Ce que la mesure change pour les industriels, les transporteurs et les chantiers

Sur le papier, la décision favorise les cimenteries congolaises. Dans l’ouest, les capacités sont concentrées autour de producteurs installés au Kongo Central, avec PPC Barnet à Kimpese, la Cimenterie de Lukala, CIMKO et CINAT. PPC Barnet dispose d’une capacité annoncée d’environ 1,2 million de tonnes par an. Dans le sud-est, la Grande Cimenterie du Katanga opère à Likasi, tandis qu’une unité liée au groupe chinois Zijin a été lancée dans le Lualaba avec des capacités annoncées de 800 000 tonnes de ciment et 400 000 tonnes de chaux par an.

Mais la protection du marché ne suffit pas à régler tout le problème. Entre la production et la distribution, il reste la route, le rail, les délais, la trésorerie et la qualité des lots. Dans un pays aussi vaste, un produit fabriqué à proximité de Lubumbashi ne se rend pas automatiquement accessible à Mbuji-Mayi, Bunia ou Kisangani. C’est pour cela que le maintien des dérogations reste central : il sert de soupape dans les provinces où l’offre locale ne suit pas encore la demande.

Cette approche a aussi un effet direct sur les prix. Si les producteurs locaux gagnent des parts de marché sans pouvoir livrer régulièrement, le risque est simple : des pénuries localisées ou des coûts trop élevés pour les chantiers privés comme pour les programmes publics. À l’inverse, si les usines montent en cadence et que la logistique suit, la mesure peut stabiliser le secteur et réduire une part de la facture liée aux importations. Le bénéfice potentiel dépend donc moins du texte lui-même que de l’exécution, province par province.

Une politique industrielle qui teste aussi la capacité de l’État à arbitrer

Le ministère du Commerce extérieur a déjà utilisé ce type de levier pour d’autres produits. En 2024, les autorités avaient par exemple encadré l’entrée de certains biens importés en invoquant la protection des usines locales et la nécessité de limiter l’inflation importée. Le message est clair : la RDC veut reprendre de la maîtrise sur son marché intérieur, dans un contexte où les produits venus des pays voisins ou des circuits régionaux restent très présents.

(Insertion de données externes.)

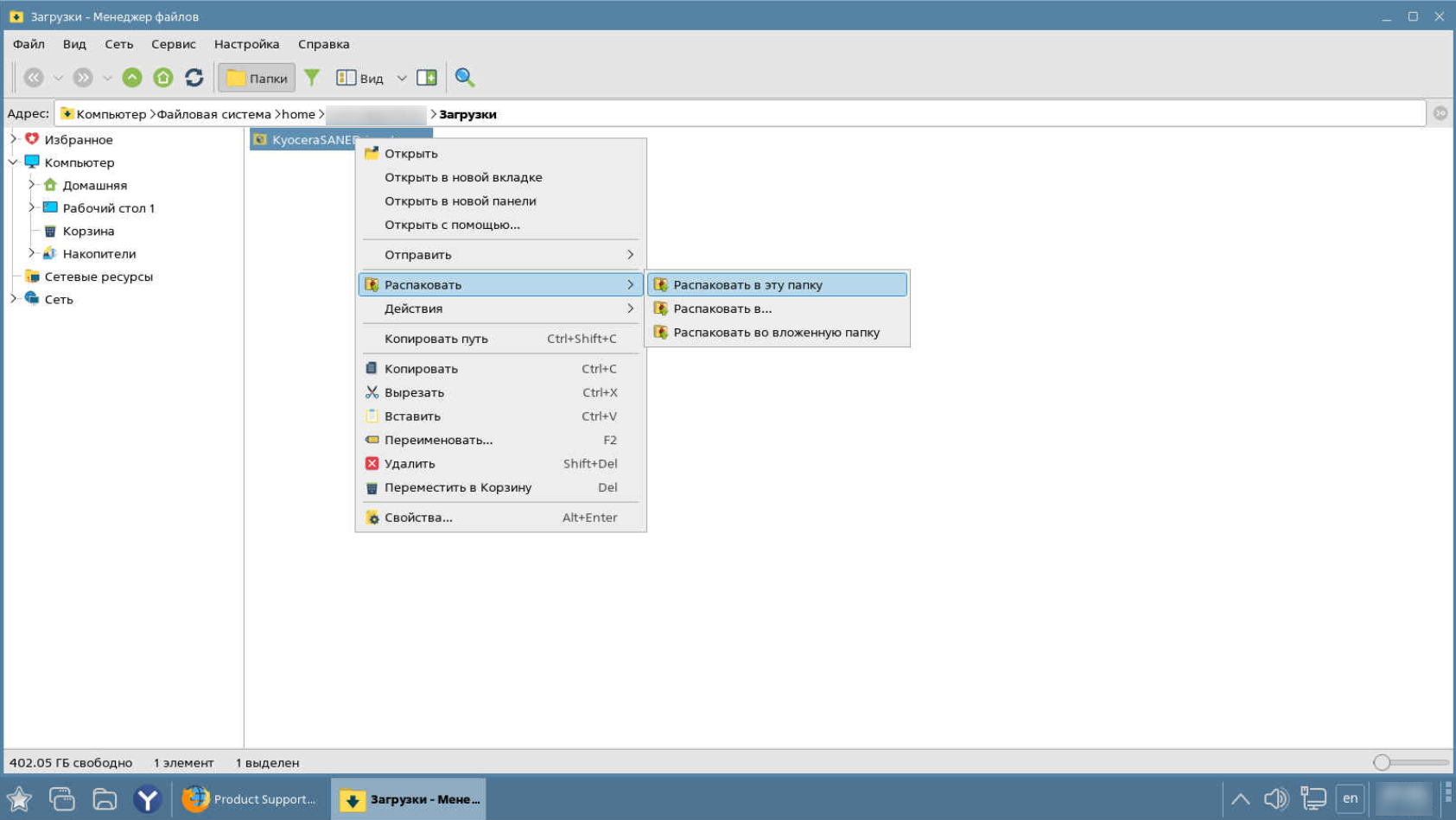Expand the Избранное tree node
Image resolution: width=1456 pixels, height=820 pixels.
pyautogui.click(x=14, y=139)
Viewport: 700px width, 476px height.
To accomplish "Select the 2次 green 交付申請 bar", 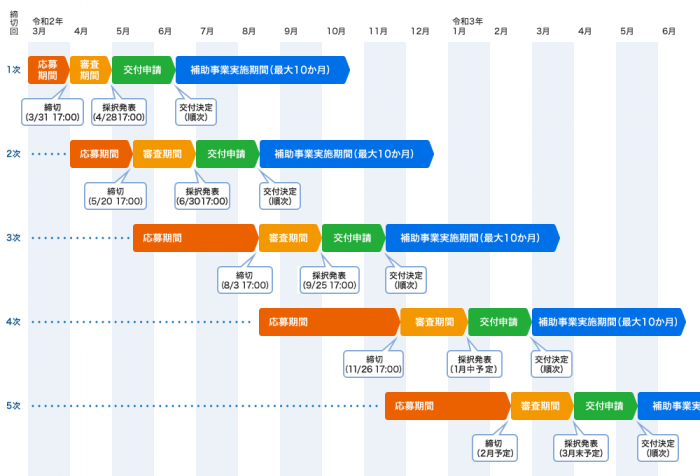I will 226,154.
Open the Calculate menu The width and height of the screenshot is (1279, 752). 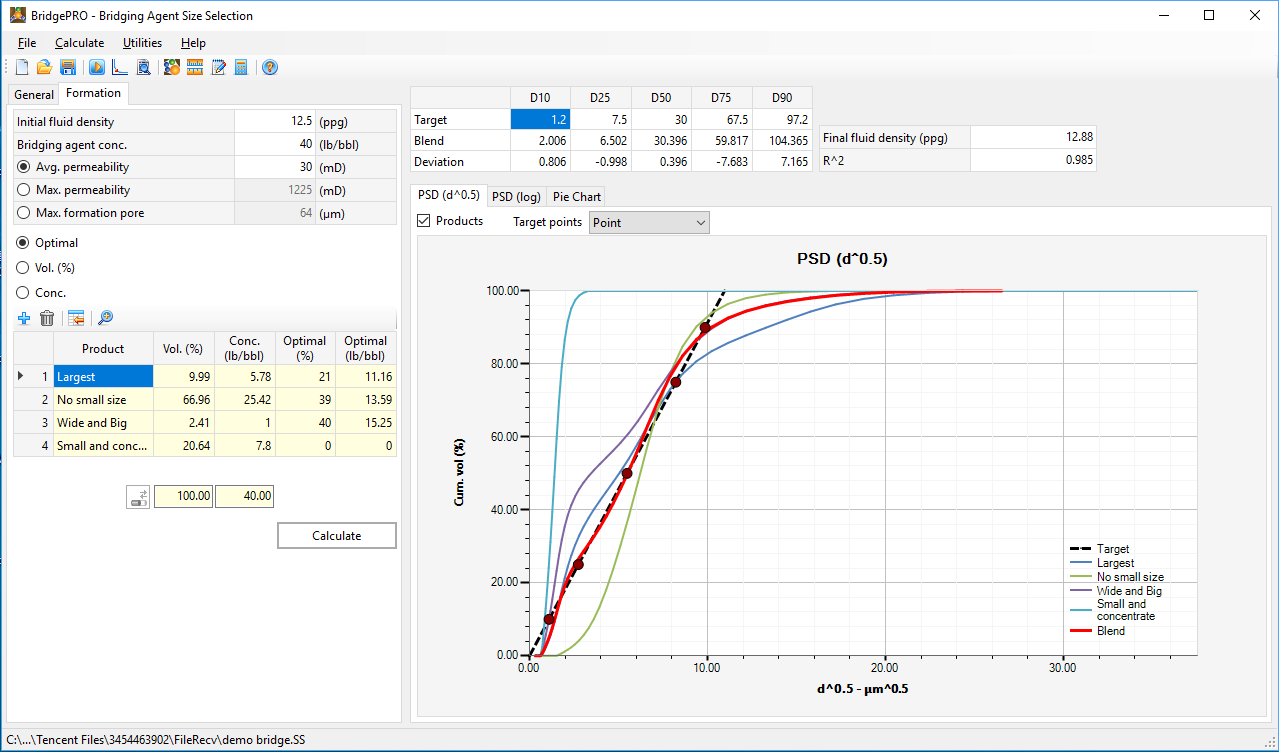click(79, 43)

Ce dossier dépasse d’ailleurs le seul commerce du ciment. Il renvoie à la place du pays dans la Zone de libre-échange continentale africaine, la ZLECAf, que Kinshasa dit vouloir soutenir tout en ménageant ses filières naissantes. En pratique, la RDC cherche un équilibre entre ouverture continentale et protection temporaire de secteurs encore vulnérables. C’est une ligne que d’autres États africains suivent aussi, surtout dans les industries de base, où l’emploi, les recettes fiscales et l’investissement privé sont en jeu.

La portée régionale est réelle. Dans l’espace d’Afrique centrale et dans les couloirs commerciaux vers la Zambie, les décisions de Kinshasa influencent les flux, les marges des importateurs, les stratégies des producteurs et les relations avec les pays voisins. Le précédent des tensions commerciales autour de certaines restrictions de 2024 l’a montré : un arrêté sur le ciment peut rapidement devenir un sujet diplomatique et logistique. La suite se jouera donc dans les dérogations accordées, la vitesse de traitement par la SEGUCE-RDC et la capacité des cimenteries congolaises à prouver qu’elles peuvent alimenter durablement le marché national.